Resolve Git merge conflicts by intelligently combining changes from both branches while preserving the intent of both changes. This skill follows a plan-first approach: assess conflicts, create a detailed resolution plan, get approval, then execute.

skill.md

Git Conflict Resolution

Resolve Git merge conflicts by intelligently combining changes from both branches while preserving the intent of both changes. This skill follows a plan-first approach: assess conflicts, create a detailed resolution plan, get approval, then execute.

Core Principles

  1. Plan Before Executing: Always create a structured resolution plan and get user approval before making changes
  2. Prefer Both Changes: Default to keeping both changes unless they directly contradict
  3. Merge, Don't Choose: Especially for imports, tests, and configuration
  4. Regenerate Generated Files: Never manually merge generated files - always regenerate them from their sources
  5. Backup Before Resolving: For deleted-modified files, create backups first
  6. Validate with Tests: Always run tests after resolution
  7. Explain All Resolutions: For each conflict resolved, provide a one-line explanation of the resolution strategy
  8. Ask When Unclear: When the correct resolution isn't clear from the diff, present options to the user and ask for their choice

Workflow

Step 1: Assess the Conflict Situation

Run initial checks to understand the conflict scope:

git status

Identify and categorize all conflicted files:

  • Regular file conflicts (both modified)
  • Deleted-modified conflicts (one deleted, one modified)
  • Generated file conflicts (lock files, build artifacts, generated code)
  • Test file conflicts
  • Import/configuration conflicts
  • Binary file conflicts

For each conflicted file, gather information:

  • File type and purpose
  • Nature of the conflict (content, deletion, type change)
  • Scope of changes (lines changed, sections affected)
  • Whether the file is generated or hand-written

Step 2: Create Merge Resolution Plan

Based on the assessment, create a structured plan before resolving any conflicts. Present the plan in the following markdown format:

## Merge Resolution Plan

### Conflict Summary

- **Total conflicted files**: [N]
- **Deleted-modified conflicts**: [N]
- **Generated files**: [N]
- **Regular conflicts**: [N]

### Resolution Strategy by File

#### 1. [File Path]

**Conflict Type**: [deleted-modified / generated / imports / tests / code logic / config / struct / binary]
**Strategy**: [Brief description of resolution approach]
**Rationale**: [Why this strategy is appropriate]
**Risk**: [Low/Medium/High] - [Brief risk description]
**Action Items**:

- [ ] [Specific action 1]
- [ ] [Specific action 2]

#### 2. [File Path]

...

### Execution Order

1. **Phase 1: Deleted-Modified Files** - Handle deletions and backups first
2. **Phase 2: Generated Files** - Regenerate from source
3. **Phase 3: Low-Risk Merges** - Imports, tests, documentation
4. **Phase 4: High-Risk Merges** - Code logic, configuration, structs
5. **Phase 5: Validation** - Compile, test, verify

### Questions/Decisions Needed

- [ ] **[File/Decision]**: [Question for user] (Options: 1, 2, 3)

### Validation Steps

- [ ] Run conflict validation script
- [ ] Compile project
- [ ] Run test suite
- [ ] Manual verification of high-risk changes

Present this plan to the user and wait for their approval before proceeding with resolution. If there are any unclear conflicts where you need user input, list them in the "Questions/Decisions Needed" section.
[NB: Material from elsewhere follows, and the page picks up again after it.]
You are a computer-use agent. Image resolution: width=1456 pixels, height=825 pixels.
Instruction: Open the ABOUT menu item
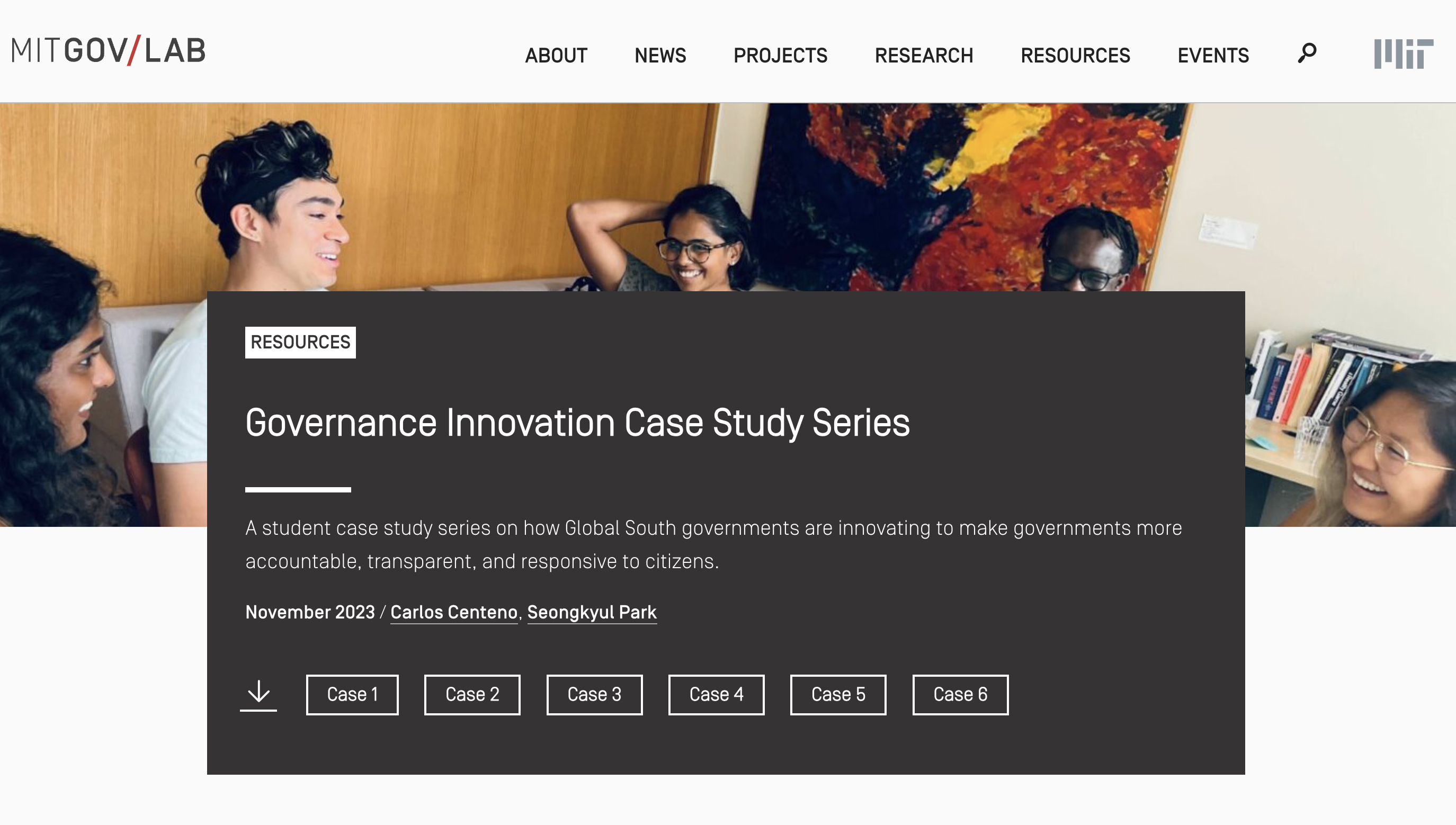pyautogui.click(x=556, y=55)
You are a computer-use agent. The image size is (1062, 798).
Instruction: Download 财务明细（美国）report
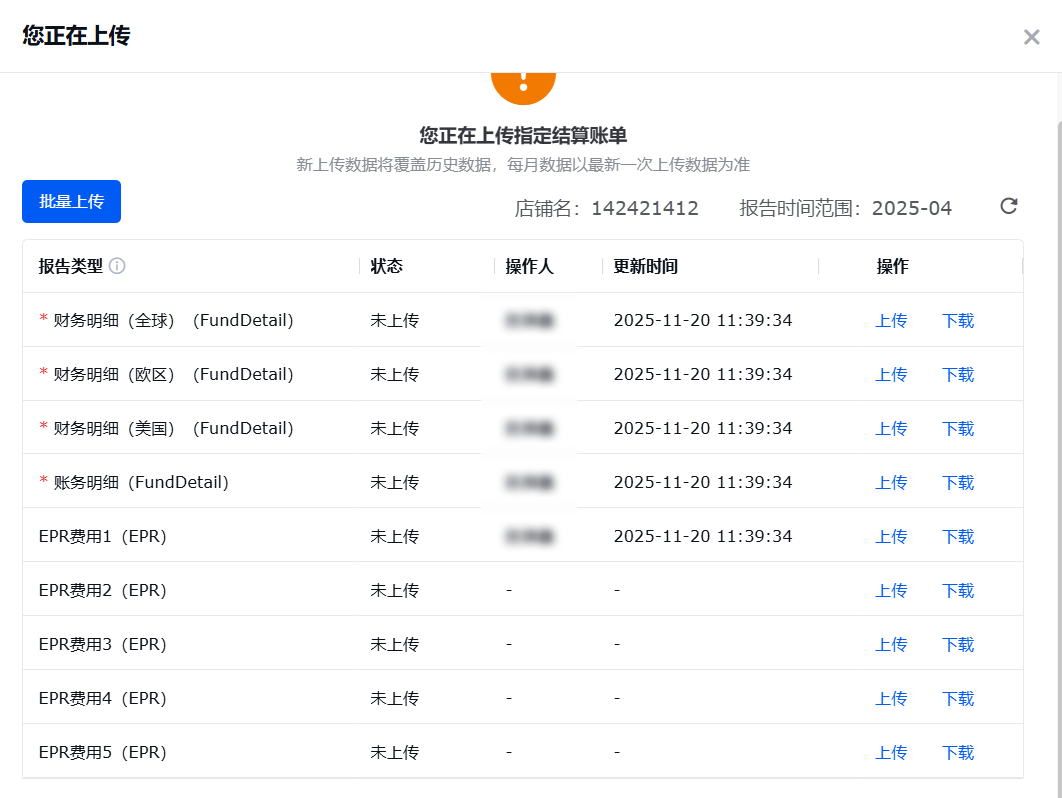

For a complete example plan, see references/sample-plan.md.

Step 3: Handle Deleted-Modified Files

Execute this phase only after the plan is approved.

If there are deleted-but-modified files (status: DU, UD, DD, UA, AU):

.forge/skills/resolve-conflicts/scripts/handle-deleted-modified.sh

This script will:

  • Create timestamped backups of modified content
  • Analyze potential relocation targets
  • Generate analysis reports for each file
  • Automatically resolve the deletion status

Review the backup directory and analysis files to understand where changes should be applied.

Step 4: Execute Resolution Plan

Follow the execution order defined in your plan. For each conflicted file, apply the appropriate resolution pattern according to your plan. For every conflict you resolve, provide a one-line explanation of how you're resolving it.

As you complete each action item in your plan, mark it as done and report progress to the user.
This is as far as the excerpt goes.